[Word and element location records]
• • • • •

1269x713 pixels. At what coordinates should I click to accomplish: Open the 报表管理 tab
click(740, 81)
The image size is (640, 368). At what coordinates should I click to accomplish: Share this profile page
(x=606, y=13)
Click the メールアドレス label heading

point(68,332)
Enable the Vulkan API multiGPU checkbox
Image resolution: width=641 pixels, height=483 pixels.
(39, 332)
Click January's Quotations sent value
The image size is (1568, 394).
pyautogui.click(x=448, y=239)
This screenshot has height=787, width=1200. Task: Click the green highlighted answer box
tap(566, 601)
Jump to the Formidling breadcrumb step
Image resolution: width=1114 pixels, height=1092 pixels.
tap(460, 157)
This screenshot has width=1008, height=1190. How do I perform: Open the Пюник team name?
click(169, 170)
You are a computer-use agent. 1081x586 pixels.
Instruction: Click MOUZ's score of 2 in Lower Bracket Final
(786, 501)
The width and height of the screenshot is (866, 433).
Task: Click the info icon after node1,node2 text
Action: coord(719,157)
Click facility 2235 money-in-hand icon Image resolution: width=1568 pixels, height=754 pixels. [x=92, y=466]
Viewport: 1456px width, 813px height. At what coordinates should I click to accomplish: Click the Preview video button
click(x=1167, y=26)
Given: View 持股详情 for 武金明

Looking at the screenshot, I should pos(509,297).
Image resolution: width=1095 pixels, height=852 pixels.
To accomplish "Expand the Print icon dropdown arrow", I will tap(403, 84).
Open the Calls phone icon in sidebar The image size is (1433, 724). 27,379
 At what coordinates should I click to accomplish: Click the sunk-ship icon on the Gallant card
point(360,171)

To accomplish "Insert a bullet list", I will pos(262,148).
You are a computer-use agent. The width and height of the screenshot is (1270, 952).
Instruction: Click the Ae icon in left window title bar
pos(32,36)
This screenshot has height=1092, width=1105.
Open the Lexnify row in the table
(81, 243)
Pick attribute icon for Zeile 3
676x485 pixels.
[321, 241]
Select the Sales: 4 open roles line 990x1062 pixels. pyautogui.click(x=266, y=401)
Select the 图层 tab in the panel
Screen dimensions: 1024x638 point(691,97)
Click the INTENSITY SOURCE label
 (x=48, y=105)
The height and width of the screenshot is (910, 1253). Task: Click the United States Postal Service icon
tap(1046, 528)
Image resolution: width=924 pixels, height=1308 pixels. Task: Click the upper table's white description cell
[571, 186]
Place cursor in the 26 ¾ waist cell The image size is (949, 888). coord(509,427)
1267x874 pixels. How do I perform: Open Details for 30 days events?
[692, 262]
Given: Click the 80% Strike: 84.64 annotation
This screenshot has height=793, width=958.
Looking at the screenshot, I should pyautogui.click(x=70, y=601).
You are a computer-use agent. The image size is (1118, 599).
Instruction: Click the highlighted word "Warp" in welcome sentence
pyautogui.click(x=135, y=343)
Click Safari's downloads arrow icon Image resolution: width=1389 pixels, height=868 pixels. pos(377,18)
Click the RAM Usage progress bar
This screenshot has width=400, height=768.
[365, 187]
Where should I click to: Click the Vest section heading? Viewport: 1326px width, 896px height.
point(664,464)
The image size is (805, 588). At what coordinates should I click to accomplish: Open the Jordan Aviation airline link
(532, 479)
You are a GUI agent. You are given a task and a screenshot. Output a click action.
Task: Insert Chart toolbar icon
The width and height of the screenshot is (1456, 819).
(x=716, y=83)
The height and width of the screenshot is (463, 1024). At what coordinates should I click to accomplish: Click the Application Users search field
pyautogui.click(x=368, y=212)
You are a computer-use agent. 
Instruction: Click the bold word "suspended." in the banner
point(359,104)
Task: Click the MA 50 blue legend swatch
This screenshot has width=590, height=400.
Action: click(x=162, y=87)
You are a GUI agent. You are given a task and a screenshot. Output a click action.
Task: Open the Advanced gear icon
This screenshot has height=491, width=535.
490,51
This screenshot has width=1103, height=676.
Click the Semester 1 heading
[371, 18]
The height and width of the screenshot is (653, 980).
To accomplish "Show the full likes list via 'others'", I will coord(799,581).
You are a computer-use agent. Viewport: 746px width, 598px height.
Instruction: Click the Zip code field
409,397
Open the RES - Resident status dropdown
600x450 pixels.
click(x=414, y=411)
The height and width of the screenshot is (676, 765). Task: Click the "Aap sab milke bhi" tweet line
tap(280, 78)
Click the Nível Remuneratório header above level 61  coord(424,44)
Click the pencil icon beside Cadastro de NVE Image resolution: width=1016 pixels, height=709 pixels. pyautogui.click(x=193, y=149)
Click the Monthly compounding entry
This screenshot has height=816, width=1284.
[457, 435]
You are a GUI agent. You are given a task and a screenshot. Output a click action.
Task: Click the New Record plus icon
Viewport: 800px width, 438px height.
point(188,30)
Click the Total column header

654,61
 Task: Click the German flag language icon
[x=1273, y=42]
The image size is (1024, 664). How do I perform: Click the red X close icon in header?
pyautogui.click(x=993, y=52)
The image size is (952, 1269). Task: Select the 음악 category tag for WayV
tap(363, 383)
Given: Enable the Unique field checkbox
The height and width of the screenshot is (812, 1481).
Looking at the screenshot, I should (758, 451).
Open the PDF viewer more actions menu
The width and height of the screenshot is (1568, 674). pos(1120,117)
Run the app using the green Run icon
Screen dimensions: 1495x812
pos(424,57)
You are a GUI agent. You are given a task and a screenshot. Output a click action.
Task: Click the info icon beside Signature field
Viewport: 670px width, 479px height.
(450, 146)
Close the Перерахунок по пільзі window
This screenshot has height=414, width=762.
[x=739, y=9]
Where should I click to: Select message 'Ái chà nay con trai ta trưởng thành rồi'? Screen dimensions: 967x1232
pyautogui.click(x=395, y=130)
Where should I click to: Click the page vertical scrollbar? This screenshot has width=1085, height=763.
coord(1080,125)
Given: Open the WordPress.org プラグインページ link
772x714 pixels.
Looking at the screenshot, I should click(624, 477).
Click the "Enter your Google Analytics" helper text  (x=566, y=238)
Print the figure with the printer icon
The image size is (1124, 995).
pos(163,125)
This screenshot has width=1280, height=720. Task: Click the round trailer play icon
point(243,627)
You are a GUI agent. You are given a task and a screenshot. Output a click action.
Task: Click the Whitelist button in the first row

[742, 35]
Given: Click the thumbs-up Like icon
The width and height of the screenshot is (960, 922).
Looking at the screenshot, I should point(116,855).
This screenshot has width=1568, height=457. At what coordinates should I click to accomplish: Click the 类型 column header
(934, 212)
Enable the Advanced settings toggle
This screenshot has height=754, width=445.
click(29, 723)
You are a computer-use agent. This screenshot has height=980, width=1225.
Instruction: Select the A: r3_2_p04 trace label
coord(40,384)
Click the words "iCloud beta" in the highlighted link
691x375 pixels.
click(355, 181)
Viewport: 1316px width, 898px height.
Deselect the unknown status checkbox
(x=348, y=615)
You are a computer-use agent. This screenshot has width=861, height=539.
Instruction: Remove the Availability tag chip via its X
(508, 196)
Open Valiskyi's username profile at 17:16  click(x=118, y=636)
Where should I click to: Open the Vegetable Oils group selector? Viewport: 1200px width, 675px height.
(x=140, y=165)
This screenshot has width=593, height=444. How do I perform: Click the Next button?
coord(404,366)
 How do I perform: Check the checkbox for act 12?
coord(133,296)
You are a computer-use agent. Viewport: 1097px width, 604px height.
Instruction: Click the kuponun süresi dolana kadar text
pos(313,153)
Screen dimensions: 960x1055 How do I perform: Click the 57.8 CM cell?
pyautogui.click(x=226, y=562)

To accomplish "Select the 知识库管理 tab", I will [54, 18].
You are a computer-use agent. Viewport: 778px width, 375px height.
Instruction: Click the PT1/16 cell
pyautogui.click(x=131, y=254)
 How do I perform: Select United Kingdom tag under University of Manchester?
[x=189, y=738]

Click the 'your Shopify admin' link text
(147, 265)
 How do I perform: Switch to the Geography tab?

• • • • •

- [JOB]: Locate each line of the data above that contains the word "dropdown", and copy every such line.

- [TASK RESULT]:
To accomplish "Expand the Print icon dropdown arrow", I will tap(403, 84).
Open the RES - Resident status dropdown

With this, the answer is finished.